====== Passage ======

The Billings Gazette: Tester: Proposed federal lab endangers U.S. beef

Federal plans to relocate a dangerous animal disease laboratory from an isolated island to the heart of cattle country is too risky for the nation’s beef industry, U.S. Sen. Jon Tester, D-Mont, warned Tuesday.

Siding with the Billings-based Ranchers-Cattlemen Action Legal Fund, United Stockgrowers of America, Tester urged Homeland Security Secretary Janet Napolitano to abandon plans for relocating an isolated national animal disease lab to Manhattan, Kan.

The National Bio- and Agro-Defense Facility, located off the New York coast, is scheduled for relocation to Kansas, where state officials hope a federal-university partnership will boost the state’s bioscience profile. The cost of the project is $650 million.

But Tester and R-CALF USA argue that the lab belongs on Plum Island, N.Y., where the danger of infecting the American cattle industry with foot-and-mouth disease is minimal.

Outbreaks of the disease in other countries have meant the full-scale destruction of national livestock herds. Late last year, federal officials released a 146-page report indicating a 70 percent likelihood of an outbreak in the next 50 years if the lab is relocated, but proponents of the project debunked the report and pressed ahead. “The potential for this to spread like wildfire is real,” Tester said.

====== Available data ======

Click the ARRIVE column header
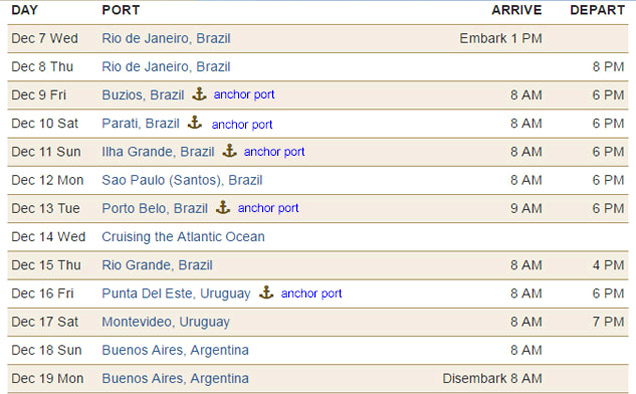636x394 pixels. (x=517, y=10)
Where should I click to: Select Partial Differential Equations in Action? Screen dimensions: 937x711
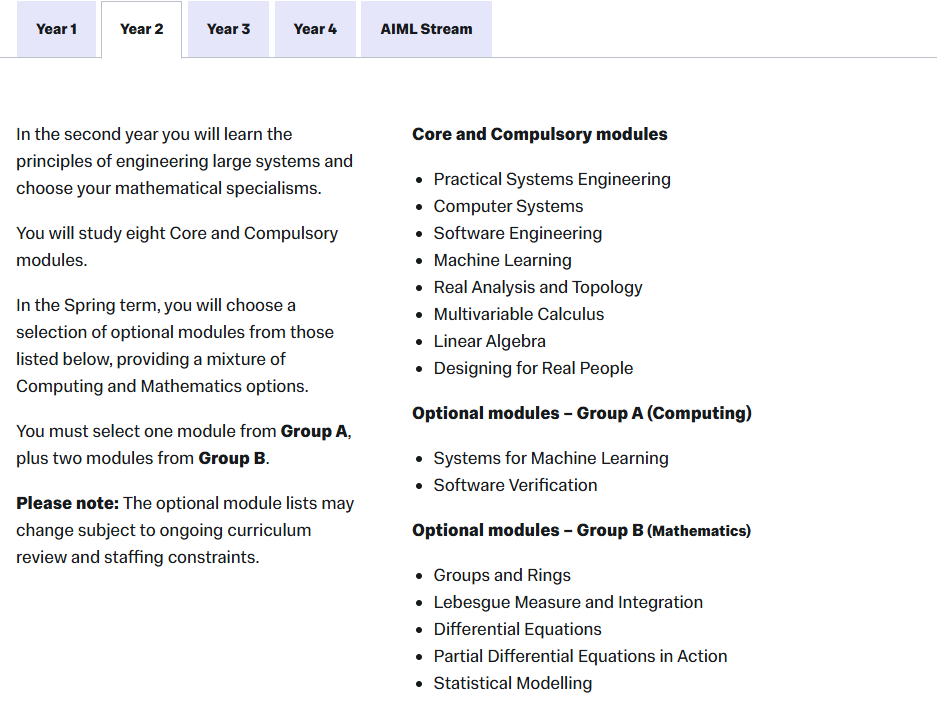coord(580,656)
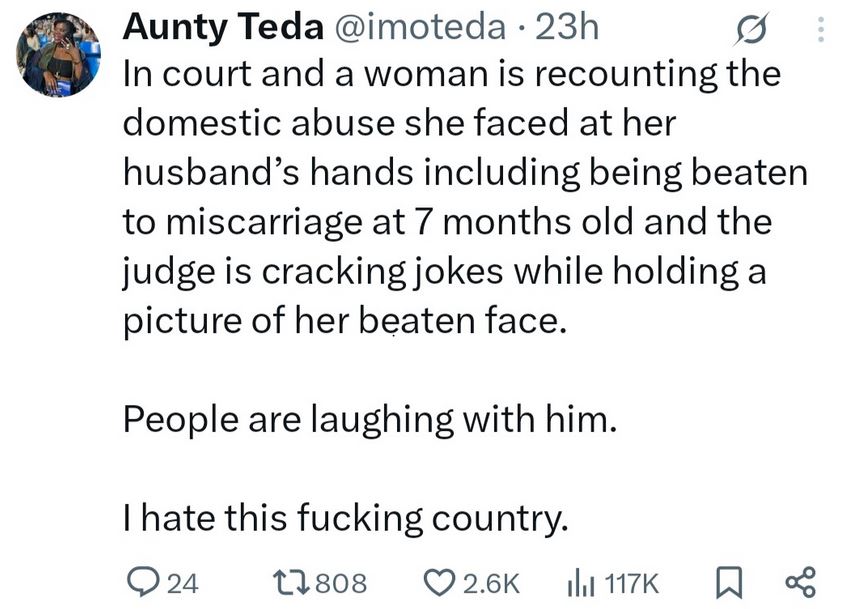This screenshot has width=851, height=609.
Task: Open the post via 23h timestamp
Action: pyautogui.click(x=568, y=27)
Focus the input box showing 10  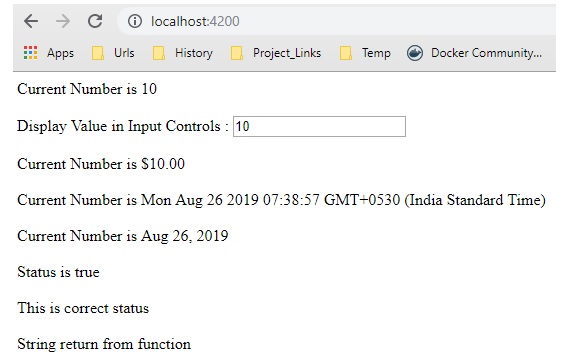point(319,127)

======

What to work on: Write out the lab relocation article word for word from "The National Bio- and" to "disease is minimal.".

Reply to the task:
The National Bio- and Agro-Defense Facility, located off the New York coast, is scheduled for relocation to Kansas, where state officials hope a federal-university partnership will boost the state’s bioscience profile. The cost of the project is $650 million.

But Tester and R-CALF USA argue that the lab belongs on Plum Island, N.Y., where the danger of infecting the American cattle industry with foot-and-mouth disease is minimal.